The black mulberry trees on the lawn are said to be around 300 years old and are thought perhaps to have been grown for the silk trade. Alas, they were the wrong variety of mulberry but are beautiful, nonetheless.
On the east side, a walk running the length of the garden is in full spring bloom and, near the tennis courts, black bamboo and willows screen a calming water garden. The award-winning Hans Sloane Garden, adapted from a 2003 Chelsea Flower Show design to celebrate the life of physician and collector Sir Hans Sloane, can be found at the centre of the garden.
Be sure to find the mature magnolia soulangiana under-planted with bluebells and hyacinths at the south end of the garden.
There will be homemade teas available, or you could head to the artisan food stores on Pavilion Road for picnic essentials and enjoy an afternoon in the surrounds of this special place.
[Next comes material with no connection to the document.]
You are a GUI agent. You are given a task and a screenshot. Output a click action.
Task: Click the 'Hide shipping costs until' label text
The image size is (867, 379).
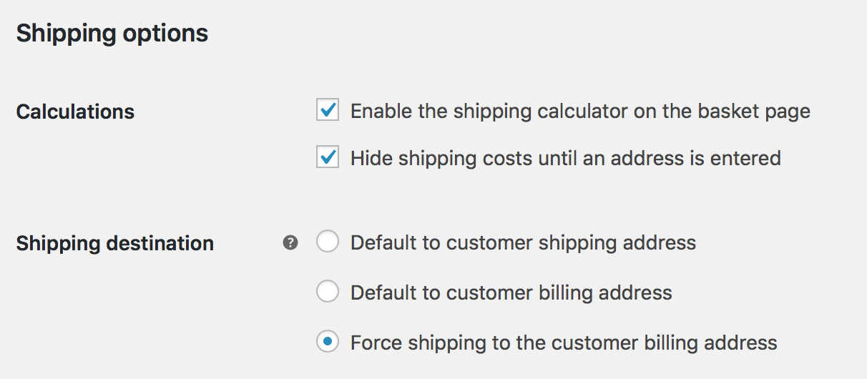pyautogui.click(x=565, y=158)
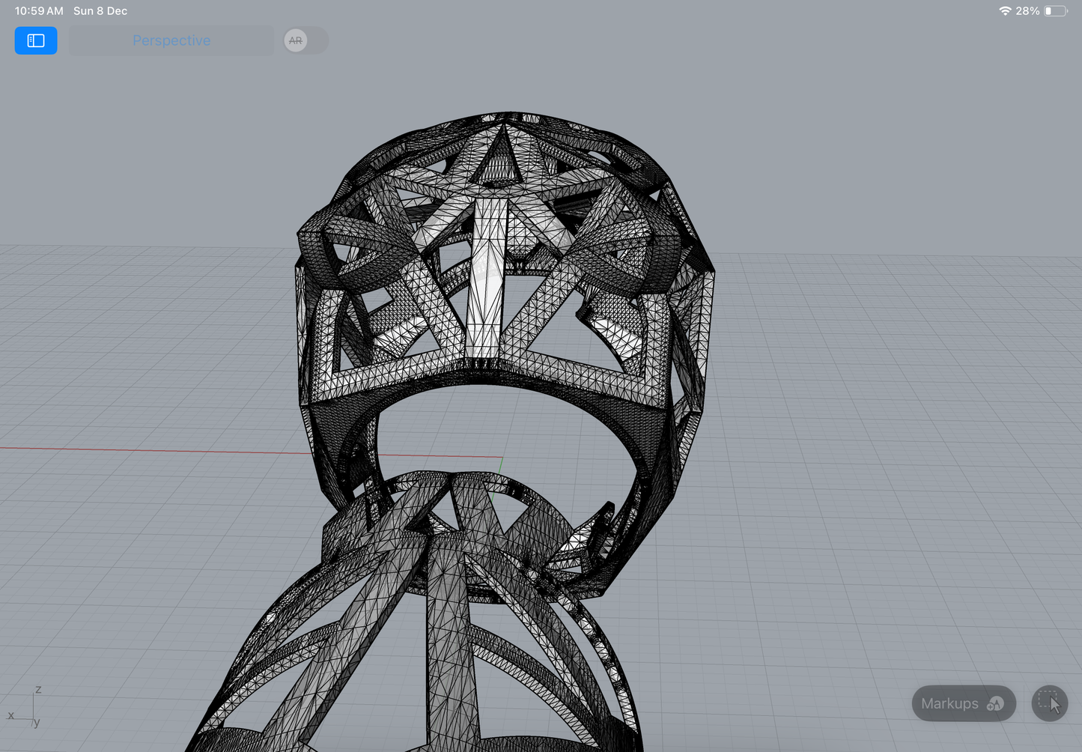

If you’re passing the North Garden on your way, keep an eye out for some remarkable and unlikely visitors. In the heart of Cadogan Place North Garden, a group of life-size elephant sculptures will be taking up residence, part of a 50-strong herd that will be roaming the wilds of Chelsea until June 6, 2021.
Each member of the herd is modelled on a real wild elephant that roams the Nilgiri Hills of Southern India, which are covered mostly by towns, tea and coffee plantations and patches of forest.
The elephants are sustainably made by a team of Adivasi artisans from Tamil Nadu from dried lantana camara stalks, an invasive flowering weed native to South America that was introduced to India by British tea planters as a decorative plant in the 1800s. It now chokes 30% of India’s already limited protected reserves, severely damaging the forest ecosystem.
Other members of the herd can be found on Duke of York Square and the King’s Road, raising awareness and funds for CoExistence, an initiative from charity Elephant Family that hopes to highlight the struggle of India’s wild elephants, who coexist alongside communities and populations that are denser than anywhere else in the world.
Click here for more details on CoExistence and to make a donation to the cause.
The admission fee to visit Cadogan Place South Garden is £5 for adults and free for children, who will love the playground and exploring the ‘Bug Hotel’. Advance pre-booking is optional.